Writing, creating stories, are under direct and explicit threat in a time of rampant and overly successful suppression of books, ideas, and fields of study. NASA's proposed budget eliminates entirely astrophysical research, funding for space-sciences fellowships, all Earth sciences research. Libraries suffer huge challenges to remove particularly queer books and media...all orchestrated and funded by certain religious groups. This is something I'm morally certain Author King is indirectly, and all the more effectively for it, commenting on with Yun and Monica's interconnectedness via the magic of stories to pass forward the truth and the facts of a violent past.

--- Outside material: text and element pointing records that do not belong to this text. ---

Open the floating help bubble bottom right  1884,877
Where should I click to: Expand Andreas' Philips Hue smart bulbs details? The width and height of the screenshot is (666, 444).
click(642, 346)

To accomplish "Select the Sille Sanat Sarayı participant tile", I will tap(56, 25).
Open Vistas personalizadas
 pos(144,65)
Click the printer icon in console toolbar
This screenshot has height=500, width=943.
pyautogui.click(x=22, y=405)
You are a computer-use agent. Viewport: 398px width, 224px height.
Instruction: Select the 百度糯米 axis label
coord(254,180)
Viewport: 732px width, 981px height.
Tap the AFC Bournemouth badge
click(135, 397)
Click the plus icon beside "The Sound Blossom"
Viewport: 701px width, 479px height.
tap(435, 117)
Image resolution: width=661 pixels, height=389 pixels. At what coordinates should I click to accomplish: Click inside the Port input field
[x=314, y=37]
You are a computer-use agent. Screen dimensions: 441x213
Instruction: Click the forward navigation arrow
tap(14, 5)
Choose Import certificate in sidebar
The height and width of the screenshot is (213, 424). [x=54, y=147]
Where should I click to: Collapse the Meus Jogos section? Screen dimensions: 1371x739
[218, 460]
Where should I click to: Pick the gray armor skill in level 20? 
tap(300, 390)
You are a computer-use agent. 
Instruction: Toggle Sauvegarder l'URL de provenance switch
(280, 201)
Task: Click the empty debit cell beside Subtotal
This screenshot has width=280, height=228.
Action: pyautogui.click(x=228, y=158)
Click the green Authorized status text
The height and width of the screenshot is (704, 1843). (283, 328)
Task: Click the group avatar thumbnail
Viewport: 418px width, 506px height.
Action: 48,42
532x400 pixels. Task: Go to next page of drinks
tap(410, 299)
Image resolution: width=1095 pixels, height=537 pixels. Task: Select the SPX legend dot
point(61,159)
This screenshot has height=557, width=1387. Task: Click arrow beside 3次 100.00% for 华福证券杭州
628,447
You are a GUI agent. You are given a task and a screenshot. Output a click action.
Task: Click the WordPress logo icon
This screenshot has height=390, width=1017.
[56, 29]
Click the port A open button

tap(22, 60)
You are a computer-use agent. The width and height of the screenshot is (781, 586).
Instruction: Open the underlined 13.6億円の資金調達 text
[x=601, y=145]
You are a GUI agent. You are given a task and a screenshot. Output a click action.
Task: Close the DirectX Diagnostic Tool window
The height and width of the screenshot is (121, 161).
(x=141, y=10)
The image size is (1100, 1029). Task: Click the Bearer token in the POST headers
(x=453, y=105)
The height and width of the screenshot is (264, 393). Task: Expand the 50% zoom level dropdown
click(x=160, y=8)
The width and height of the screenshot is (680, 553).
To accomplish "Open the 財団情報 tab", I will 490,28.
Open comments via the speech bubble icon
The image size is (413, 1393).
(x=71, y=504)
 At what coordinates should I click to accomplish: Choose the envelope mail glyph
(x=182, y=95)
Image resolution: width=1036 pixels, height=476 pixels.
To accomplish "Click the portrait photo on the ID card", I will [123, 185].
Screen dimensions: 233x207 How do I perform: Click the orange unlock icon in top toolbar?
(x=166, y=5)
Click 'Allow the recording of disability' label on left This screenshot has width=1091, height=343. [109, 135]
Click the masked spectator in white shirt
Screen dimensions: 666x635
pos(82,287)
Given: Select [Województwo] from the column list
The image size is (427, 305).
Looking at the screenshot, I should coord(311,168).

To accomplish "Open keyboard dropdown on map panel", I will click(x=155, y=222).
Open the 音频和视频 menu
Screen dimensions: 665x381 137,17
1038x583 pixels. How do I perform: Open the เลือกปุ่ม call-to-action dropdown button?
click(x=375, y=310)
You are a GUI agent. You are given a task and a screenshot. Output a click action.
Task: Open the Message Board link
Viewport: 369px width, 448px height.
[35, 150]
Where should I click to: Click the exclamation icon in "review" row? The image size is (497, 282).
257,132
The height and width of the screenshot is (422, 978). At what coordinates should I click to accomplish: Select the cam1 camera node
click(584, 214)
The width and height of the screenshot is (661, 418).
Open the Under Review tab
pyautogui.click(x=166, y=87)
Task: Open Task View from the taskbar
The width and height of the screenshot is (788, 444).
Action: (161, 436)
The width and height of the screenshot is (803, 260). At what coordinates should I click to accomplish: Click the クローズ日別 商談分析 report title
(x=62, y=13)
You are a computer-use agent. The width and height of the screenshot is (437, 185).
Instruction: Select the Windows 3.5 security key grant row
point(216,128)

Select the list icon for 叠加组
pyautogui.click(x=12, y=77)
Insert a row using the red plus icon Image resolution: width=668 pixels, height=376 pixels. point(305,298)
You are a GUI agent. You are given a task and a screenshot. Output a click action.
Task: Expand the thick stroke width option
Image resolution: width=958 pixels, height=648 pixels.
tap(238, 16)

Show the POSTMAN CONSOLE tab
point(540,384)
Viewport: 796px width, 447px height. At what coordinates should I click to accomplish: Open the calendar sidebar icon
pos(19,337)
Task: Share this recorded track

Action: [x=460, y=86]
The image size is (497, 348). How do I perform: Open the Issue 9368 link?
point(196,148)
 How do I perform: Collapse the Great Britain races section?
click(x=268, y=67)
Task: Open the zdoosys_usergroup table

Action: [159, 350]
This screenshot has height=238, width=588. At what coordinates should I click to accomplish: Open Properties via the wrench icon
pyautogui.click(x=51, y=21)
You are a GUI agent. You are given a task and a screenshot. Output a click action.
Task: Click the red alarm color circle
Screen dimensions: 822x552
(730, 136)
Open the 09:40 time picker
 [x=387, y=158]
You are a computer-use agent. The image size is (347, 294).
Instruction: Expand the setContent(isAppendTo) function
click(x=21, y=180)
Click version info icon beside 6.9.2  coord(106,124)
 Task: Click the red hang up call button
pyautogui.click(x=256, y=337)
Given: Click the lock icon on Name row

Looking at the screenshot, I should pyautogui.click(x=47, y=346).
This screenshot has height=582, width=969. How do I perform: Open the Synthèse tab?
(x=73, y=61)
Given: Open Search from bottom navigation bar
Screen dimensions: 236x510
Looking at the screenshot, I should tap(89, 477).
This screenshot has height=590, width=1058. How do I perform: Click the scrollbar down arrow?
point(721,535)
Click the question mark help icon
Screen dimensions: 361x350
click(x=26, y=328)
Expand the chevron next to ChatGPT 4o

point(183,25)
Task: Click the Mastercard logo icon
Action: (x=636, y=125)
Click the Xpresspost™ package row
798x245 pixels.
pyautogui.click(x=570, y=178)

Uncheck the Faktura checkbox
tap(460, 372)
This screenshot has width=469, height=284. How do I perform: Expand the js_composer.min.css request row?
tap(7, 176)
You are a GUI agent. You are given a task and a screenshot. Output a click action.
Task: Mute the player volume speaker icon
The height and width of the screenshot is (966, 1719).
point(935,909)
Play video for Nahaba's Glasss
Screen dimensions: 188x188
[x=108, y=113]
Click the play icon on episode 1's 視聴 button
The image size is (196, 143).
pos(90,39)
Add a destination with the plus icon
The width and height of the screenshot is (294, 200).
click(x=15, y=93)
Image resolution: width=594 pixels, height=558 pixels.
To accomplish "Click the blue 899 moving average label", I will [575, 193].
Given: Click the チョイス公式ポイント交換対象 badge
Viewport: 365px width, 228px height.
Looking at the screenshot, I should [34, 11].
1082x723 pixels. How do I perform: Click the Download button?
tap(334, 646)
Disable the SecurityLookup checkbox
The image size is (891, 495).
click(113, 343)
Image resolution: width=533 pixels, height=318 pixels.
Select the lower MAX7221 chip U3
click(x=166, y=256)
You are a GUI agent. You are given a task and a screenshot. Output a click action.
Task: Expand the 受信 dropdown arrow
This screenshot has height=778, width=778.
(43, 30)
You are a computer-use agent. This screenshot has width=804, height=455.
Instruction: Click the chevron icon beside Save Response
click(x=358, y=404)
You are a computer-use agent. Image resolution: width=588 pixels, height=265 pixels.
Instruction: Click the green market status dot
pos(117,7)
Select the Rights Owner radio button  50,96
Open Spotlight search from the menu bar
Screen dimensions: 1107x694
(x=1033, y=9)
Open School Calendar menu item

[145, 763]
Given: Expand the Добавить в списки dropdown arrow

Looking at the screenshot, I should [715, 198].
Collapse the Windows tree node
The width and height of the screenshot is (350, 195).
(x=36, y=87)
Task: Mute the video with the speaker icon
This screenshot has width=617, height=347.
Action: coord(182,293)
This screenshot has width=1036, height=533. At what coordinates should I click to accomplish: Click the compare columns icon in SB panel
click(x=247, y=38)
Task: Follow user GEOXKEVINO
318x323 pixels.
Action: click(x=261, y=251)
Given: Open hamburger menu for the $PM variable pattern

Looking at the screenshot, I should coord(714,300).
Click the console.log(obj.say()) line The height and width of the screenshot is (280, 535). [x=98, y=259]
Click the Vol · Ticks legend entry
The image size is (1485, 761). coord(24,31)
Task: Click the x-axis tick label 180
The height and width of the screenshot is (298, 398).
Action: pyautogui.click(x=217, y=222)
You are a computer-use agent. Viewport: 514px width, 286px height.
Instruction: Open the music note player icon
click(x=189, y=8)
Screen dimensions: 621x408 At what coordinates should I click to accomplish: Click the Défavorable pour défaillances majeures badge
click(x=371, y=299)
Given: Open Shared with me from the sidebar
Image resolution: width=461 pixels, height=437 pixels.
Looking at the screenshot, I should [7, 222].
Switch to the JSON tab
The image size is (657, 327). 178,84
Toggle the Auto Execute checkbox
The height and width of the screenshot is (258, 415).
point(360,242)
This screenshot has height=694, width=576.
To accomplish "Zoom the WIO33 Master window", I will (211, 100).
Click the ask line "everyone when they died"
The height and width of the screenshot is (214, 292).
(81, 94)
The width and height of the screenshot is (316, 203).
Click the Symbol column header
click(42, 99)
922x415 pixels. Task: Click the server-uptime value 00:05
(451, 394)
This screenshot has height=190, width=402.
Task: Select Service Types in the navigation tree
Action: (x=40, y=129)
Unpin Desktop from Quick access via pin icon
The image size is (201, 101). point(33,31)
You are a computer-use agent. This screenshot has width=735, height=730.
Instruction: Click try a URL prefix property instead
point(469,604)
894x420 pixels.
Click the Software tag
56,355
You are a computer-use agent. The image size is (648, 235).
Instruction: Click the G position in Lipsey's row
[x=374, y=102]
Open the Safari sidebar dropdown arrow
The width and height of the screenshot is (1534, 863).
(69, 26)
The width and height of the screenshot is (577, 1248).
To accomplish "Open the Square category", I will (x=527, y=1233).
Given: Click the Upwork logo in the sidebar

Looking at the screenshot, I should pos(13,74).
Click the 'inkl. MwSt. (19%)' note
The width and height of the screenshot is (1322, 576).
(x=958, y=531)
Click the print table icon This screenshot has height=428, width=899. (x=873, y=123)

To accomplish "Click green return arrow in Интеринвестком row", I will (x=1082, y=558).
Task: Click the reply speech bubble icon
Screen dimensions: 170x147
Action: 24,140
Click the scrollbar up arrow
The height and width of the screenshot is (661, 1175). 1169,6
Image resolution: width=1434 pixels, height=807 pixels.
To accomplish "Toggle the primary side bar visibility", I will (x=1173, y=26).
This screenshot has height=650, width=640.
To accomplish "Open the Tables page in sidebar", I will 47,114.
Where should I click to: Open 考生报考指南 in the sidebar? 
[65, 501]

If you wonder how this can happen in the modern world, look at what's under attack...learning, information-gathering, all the weapons against ignorance and chaos. Resisting this, refusing to simply accept it, why this is a thing to be worked toward and desired, you should trust Shakespeare:
Not marble, nor the gilded monuments
Of princes, shall outlive this powerful rhyme;
But you shall shine more bright in these contents
Than unswept stone, besmeared with sluttish time.

When wasteful war shall statues overturn
And broils root out the work of masonry,
Nor Mars his sword, nor war’s quick fire, shall burn
The living record of your memory:

’Gainst death, and all oblivious enmity,
Shall you pace forth; your praise shall still find room
Even in the eyes of all posterity
That wear this world out to the ending doom.

So, till the judgement that yourself arise,
You live in this, and dwell in lovers’ eyes.

It is impious to speak after Divinity has spoken.